Um técnico superior da Administração Regional de Saúde (ARS) do Norte foi hoje condenado a oito ano e seis meses de prisão efetiva por corrupção agravada em adjudicação de obras pelo Tribunal São João Novo, no Porto.

Além disso, o arguido ficou proibido de exercer durante cinco anos a profissão de engenheiro civil em empresas do setor público, tendo-lhe ainda sido declarado perdido a favor do Estado cerca de 500 mil euros provenientes da “atividade criminosa”, relógios e peças em ouro.

O homem, que atualmente está obrigado à permanência na habitação com vigilância eletrónica, viu o coletivo de juízes alterar-lhe a medida de coação para prisão preventiva, a mais gravosa, por haver perigo de fuga.

A presidente do coletivo explicou que o homem tem contas bancárias e contactos privilegiados no Brasil, existindo, por esse motivo, perigo de fuga enquanto a decisão judicial transita em julgado.

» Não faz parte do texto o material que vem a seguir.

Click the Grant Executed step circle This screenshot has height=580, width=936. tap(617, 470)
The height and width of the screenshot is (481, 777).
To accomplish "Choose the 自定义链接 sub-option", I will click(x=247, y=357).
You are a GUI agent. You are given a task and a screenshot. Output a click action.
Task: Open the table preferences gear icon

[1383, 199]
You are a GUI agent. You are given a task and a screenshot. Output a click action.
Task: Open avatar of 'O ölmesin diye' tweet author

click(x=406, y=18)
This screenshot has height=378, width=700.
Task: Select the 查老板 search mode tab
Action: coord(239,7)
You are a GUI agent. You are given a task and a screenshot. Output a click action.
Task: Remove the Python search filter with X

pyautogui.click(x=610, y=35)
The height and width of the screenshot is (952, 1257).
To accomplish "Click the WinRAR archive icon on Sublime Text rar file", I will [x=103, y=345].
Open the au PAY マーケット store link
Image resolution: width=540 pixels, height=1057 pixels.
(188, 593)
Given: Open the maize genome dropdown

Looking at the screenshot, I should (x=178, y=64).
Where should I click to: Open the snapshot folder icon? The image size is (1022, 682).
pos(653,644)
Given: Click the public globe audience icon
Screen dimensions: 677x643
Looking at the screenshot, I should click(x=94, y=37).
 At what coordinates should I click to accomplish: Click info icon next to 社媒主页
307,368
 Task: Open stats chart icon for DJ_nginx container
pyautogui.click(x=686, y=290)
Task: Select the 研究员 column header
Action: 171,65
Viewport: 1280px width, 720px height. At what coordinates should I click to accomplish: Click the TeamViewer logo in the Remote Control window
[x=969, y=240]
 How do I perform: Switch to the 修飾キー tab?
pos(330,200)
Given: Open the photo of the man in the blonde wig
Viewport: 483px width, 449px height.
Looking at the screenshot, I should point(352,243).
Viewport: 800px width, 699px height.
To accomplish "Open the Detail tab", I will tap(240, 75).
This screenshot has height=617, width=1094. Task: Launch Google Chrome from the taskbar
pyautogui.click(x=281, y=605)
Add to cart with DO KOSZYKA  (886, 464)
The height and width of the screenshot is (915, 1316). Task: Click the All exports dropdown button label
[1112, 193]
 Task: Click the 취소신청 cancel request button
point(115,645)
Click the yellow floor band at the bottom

Referindo-se aos factos, a magistrada referiu que são de “extrema gravidade”, tendo quebrado os seus deveres enquanto funcionário público.

“A intenção de enriquecer de forma absolutamente ilícita é altamente censurável”, disse.

E acrescentou que é cada vez mais urgente eliminar estas práticas das instituições públicas.

No início do julgamento, em maio, o arguido confessou ter recebido perto de meio milhão de euros de empreiteiros, revelando haver um esquema de corrupção generalizada na instituição.

Além disso, contou que os cadernos de encargos dos trabalhos não eram cumpridos na totalidade, notando que havia faturas pagas por obras nunca realizadas em unidades de saúde.

Apesar da confissão, a juíza entendeu que não mostrou sincero arrependimento sobre os mesmos.

Entre 2006 e 2015, o arguido planeou com um conjunto de empreiteiros que, em troca da adjudicação de determinada obra, estes teriam de lhe pagar 10% da fatura da empreitada antes dos impostos, tendo recebido mais de 460 mil euros.

Além disso, forjou a realização de obras ou melhoramentos em centros de saúde da região norte que nunca se realizaram, dado alguns estarem encerrados ou terem fechado antes ainda de concluídos trabalhos fictícios.

Por várias vezes, o arguido fez constar dos documentos que submetia para apreciação superior a aplicação de materiais ou equipamentos que não foram utilizados ou foram, mas por valores substancialmente inferiores tendo, com estes procedimentos, conseguido centenas de milhares euros.

Numa busca realizada à sua casa e a um cofre instalado num banco, as autoridades encontraram mais de 500 mil euros em dinheiro, dezenas de relógios de elevado valor e objetos em ouro.

No âmbito deste processo, o Ministério Público acusou outro arguido de um crime de corrupção ativa que, por falta de provas, foi absolvido.